No interactions on record
No interactions on record
Explore head-to-head clinical comparisons of other medications in the same therapeutic classes.
Common clinical questions about AMBENYL vs DELSYM, answered by our medical review team.
AMBENYL is a Antitussive/Antihistamine Combination that works by AMBENYL is a combination product containing codeine (opioid agonist) and bromodiphenhydramine (antihistamine). Codeine binds to mu-opioid receptors in the CNS, inhibiting ascending pain pathways and altering pain perception; bromodiphenhydramine antagonizes histamine H1 receptors, producing antitussive and sedative effects.. DELSYM is a Antitussive that works by Dextromethorphan is a non-competitive NMDA receptor antagonist and sigma-1 receptor agonist, which suppresses cough by elevating the threshold for coughing in the medullary cough center.. They differ in pharmacokinetic profiles, FDA-approved indications, and side effect profiles.
Potency comparisons between AMBENYL and DELSYM depend on the specific clinical indication. These are agents from distinct pharmacological classes and are not directly interchangeable by dose. A physician or clinical pharmacist should guide any therapeutic switching decisions.
The standard adult dose of AMBENYL is: Each 5 m L contains codeine phosphate 10 mg and diphenhydramine hydrochloride 12.5 mg. Adults: 10 m L (2 teaspoonfuls) orally every 4-6 hours as needed; maximum 40 m L per day.. The standard adult dose of DELSYM is: 60 mg orally every 12 hours (extended-release suspension).. Dosing should always be individualized based on indication, renal and hepatic function, age, and other patient factors.

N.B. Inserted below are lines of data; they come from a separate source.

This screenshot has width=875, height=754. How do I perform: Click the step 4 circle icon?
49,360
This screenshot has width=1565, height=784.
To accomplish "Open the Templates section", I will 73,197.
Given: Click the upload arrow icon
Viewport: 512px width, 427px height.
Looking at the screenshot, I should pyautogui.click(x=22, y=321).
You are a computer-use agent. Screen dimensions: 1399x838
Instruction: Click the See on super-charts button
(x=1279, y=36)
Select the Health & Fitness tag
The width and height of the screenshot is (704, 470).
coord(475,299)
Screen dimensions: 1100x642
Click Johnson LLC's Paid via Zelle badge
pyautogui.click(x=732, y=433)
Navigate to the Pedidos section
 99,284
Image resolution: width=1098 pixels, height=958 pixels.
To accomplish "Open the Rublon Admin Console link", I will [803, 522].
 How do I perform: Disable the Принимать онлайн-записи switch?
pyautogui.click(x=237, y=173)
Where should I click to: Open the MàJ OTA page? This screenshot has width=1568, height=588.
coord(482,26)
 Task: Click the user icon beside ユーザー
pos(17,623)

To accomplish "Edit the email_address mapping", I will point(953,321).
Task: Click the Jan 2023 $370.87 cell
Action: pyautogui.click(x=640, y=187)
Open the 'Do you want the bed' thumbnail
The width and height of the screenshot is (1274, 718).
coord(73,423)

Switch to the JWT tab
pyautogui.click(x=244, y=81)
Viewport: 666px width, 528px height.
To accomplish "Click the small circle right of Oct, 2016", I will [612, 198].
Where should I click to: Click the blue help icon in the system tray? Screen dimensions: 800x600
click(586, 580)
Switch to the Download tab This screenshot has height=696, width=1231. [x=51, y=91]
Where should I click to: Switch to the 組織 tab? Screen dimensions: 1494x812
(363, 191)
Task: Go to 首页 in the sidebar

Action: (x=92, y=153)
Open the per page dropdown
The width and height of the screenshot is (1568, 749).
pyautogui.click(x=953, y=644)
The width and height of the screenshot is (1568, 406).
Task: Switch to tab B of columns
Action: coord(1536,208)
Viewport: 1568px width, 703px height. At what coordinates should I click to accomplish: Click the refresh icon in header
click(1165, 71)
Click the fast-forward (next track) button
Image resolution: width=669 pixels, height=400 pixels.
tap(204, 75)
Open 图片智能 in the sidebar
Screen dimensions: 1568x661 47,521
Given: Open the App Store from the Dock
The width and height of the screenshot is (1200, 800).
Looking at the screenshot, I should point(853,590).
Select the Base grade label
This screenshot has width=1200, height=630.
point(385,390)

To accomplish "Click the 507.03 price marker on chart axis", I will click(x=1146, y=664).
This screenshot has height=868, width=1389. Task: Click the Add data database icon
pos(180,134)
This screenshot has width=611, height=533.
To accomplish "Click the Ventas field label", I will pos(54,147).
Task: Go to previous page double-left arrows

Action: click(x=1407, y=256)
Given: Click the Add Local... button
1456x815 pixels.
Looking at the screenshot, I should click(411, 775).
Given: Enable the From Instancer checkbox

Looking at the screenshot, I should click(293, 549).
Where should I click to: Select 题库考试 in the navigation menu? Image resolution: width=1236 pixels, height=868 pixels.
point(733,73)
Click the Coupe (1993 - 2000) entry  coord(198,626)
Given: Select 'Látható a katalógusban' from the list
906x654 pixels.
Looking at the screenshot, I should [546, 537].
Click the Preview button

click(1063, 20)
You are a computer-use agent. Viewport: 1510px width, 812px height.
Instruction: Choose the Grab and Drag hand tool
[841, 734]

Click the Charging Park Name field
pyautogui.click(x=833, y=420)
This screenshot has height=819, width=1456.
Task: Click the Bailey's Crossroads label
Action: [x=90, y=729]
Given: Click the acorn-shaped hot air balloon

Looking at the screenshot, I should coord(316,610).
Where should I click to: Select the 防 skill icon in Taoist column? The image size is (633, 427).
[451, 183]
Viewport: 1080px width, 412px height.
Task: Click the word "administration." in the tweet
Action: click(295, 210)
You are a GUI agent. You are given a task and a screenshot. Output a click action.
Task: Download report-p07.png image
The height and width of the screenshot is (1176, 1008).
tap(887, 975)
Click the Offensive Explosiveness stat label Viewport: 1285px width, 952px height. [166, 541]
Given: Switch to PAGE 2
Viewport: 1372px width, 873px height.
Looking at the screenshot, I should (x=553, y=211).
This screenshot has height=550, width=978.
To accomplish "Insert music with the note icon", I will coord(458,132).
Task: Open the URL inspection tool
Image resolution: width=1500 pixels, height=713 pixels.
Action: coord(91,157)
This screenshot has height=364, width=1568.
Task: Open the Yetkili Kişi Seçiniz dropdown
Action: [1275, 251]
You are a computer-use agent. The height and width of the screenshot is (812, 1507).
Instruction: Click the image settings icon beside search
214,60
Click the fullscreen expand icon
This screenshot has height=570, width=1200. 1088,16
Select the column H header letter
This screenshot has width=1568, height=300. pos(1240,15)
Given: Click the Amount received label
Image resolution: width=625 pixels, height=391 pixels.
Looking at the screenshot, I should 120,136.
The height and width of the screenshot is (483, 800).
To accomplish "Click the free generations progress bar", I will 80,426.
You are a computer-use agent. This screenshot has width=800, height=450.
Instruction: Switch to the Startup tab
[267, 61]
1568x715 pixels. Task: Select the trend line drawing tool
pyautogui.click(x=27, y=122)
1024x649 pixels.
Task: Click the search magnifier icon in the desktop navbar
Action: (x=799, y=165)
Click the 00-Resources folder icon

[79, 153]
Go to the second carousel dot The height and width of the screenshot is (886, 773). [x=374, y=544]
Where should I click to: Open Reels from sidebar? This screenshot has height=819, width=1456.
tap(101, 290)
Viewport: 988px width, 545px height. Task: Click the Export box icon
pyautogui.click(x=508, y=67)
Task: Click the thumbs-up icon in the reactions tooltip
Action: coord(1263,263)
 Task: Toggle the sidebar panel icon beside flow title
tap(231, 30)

No direct drug-drug interaction has been formally documented between AMBENYL and DELSYM in current clinical databases. However, individual patient risk factors including other medications, organ function, and comorbidities should always be evaluated by a qualified healthcare provider.
The maternal-fetal safety profiles differ. AMBENYL is classified as Category C. FDA Pregnancy Category C. First trimester: Limited data; potential for fetal malformations (cleft palate, cardiac defects) based on animal studies with high-dose antihistamines. Se. DELSYM is classified as Category C. Category D (positive evidence of human fetal risk): First trimester exposure associated with rare reports of congenital malformations including cardiac defects and oral clefts base. Always consult a maternal-fetal medicine specialist before taking either drug during pregnancy or lactation.